[Work order]: In the entries below, count each line where "width" appears. Give the total and nothing more.

BEGIN Provided material

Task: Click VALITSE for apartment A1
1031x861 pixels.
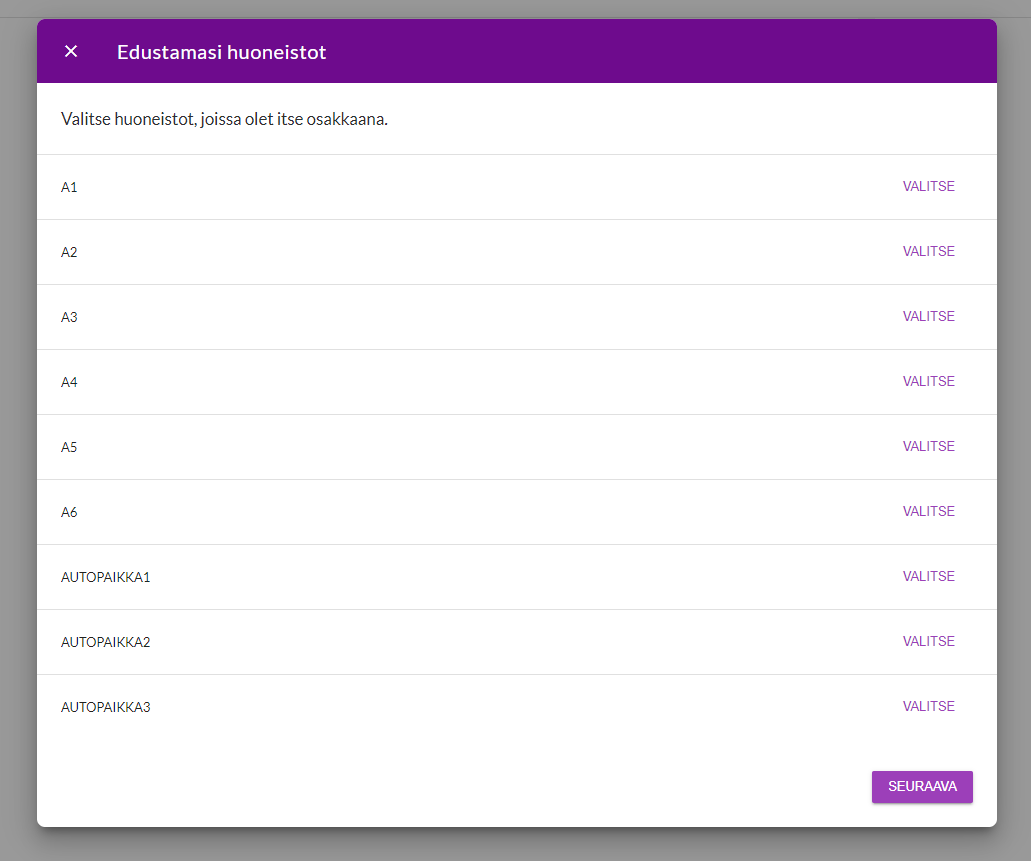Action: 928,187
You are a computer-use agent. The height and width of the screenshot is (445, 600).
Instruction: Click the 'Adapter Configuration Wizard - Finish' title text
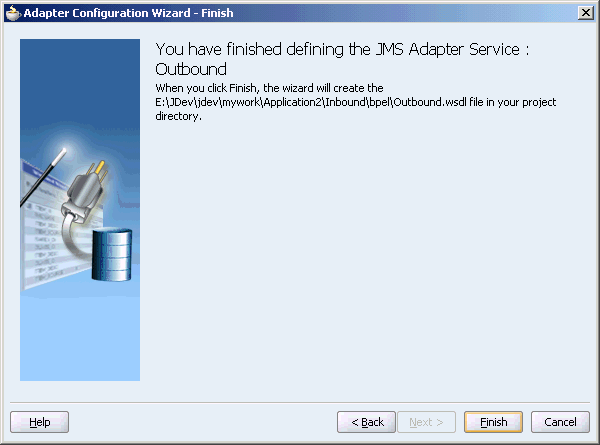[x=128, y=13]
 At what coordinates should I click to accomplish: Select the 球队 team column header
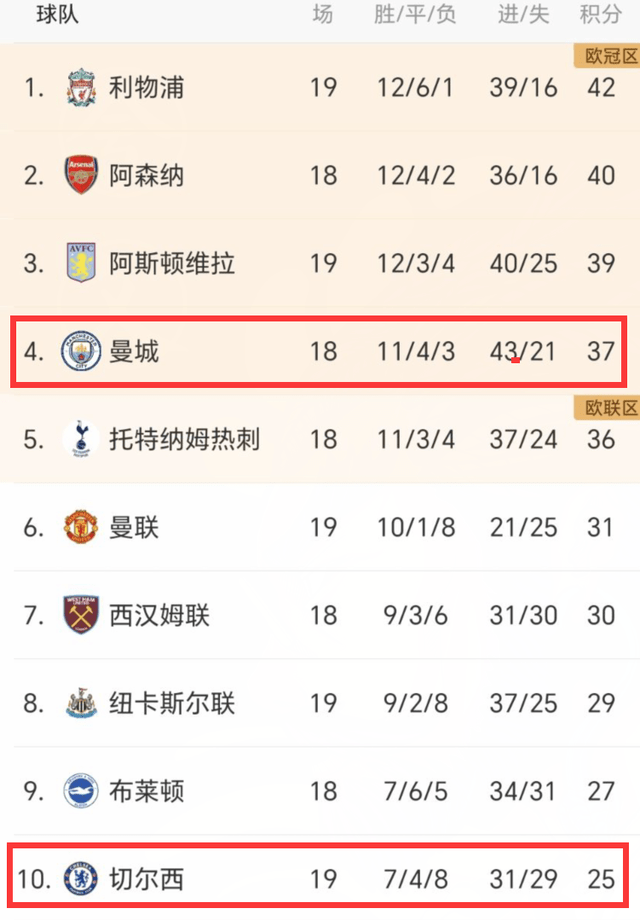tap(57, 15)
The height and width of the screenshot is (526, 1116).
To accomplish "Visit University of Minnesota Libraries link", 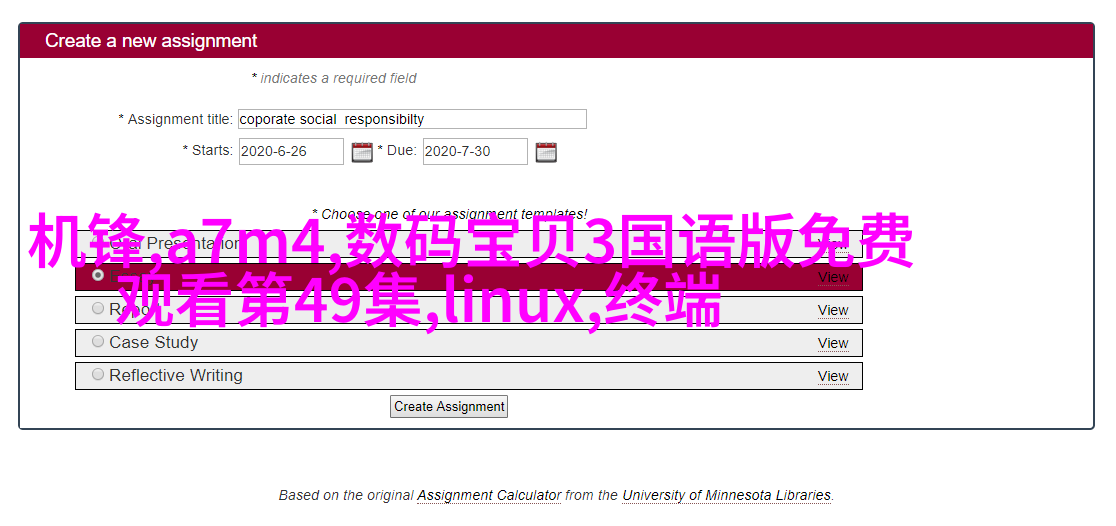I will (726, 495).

END Provided material

[Answer section]: 2